Ok, i only did 2 questions so far haha
is this correct?: 12!=12!x11!x10!x9!x8!x7!x6!x5!x4!x3!x2!x1! = 479 001 600
and: (14 3) [14 is on top and 3 on the bottom] = 14!/3!(14-3)! = 14!/3!11! = 14x13x12/6 = 364
Is this correct? A^{7}_{4}= 7!/(7-4)! = 7!/3!

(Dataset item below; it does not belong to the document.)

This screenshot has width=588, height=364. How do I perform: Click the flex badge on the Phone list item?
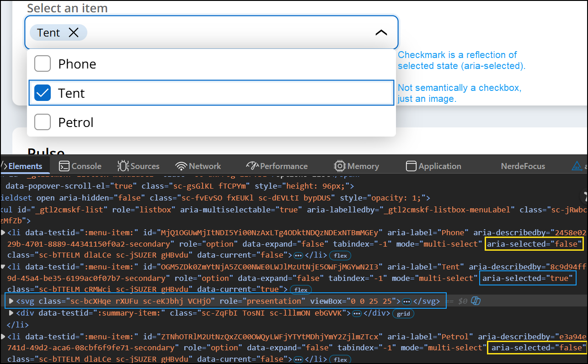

Q^{o}2: Access codes to the school’s network were given to students, teachers and technicians in a local high school: students’ codes are composed of 4 different letters followed by 3 different numbers. Professors’ are formed of 2 letters (different or not) followed by 4 numbers (different or not). Technicians’ are made up of 1 letter and followed by 5 different numbers.
- How many different access code this high school can make?
- What is the probability that the symbols composing a professors’ code are all different?
- We know the letters and numbers composing a student’s code but do not know in which order they are disposed. What is the probability of finding the right combination the first time?
a) I had a little trouble finding the answers to this question…but here’s what I found:
Students: L^{26}_{4}= 26!/(26-4)!=26!/22!
N^{10}_{3}= 10!/(10-3)!=10!/7!
LxN= 26!/22! x 10!/7! = (22x10)!/(7x26)! = 220!/182!
Students have the possibility of 220!/182! Different access codes.
Teachers: L=(^{26}_{2})= 26!/2!(26-2)!= 26!/2!24!=26x25/2=325
N= (^{10}_{4})= 10!/4!(10-4)!= 10!/4!6! = 10x9x8x7/24= 210
LxN= 325x210 = 68250
Teachers have the possibility of 68250 different access codes.
Technicians: L= 1/26
N= A^{10}_{5}= 10!/(10-5)! =10!/5! = 3628800/120
1/26 x 3628800/120 = 15120/13
Techs have the possibility of 15120/13 different access codes
So the whole high school can make 220!/182! + 68250 + 15120/13 different access codes…and I’m stuck here because I don’t know how to sum all of this up =/ a little help please?
b) L^{26}_{2}= 26!/(26-2)! = 26!/24!
N^{10}_{4}= 10!/(10-4)! = 10!/6!
- (26x6)!/(24x10)! = 156!/240!
The probability that a teacher’s access code is composed of different numbers and letters is 156!/240! [correct?]
c) I can't find the right formula to find the answer the this one.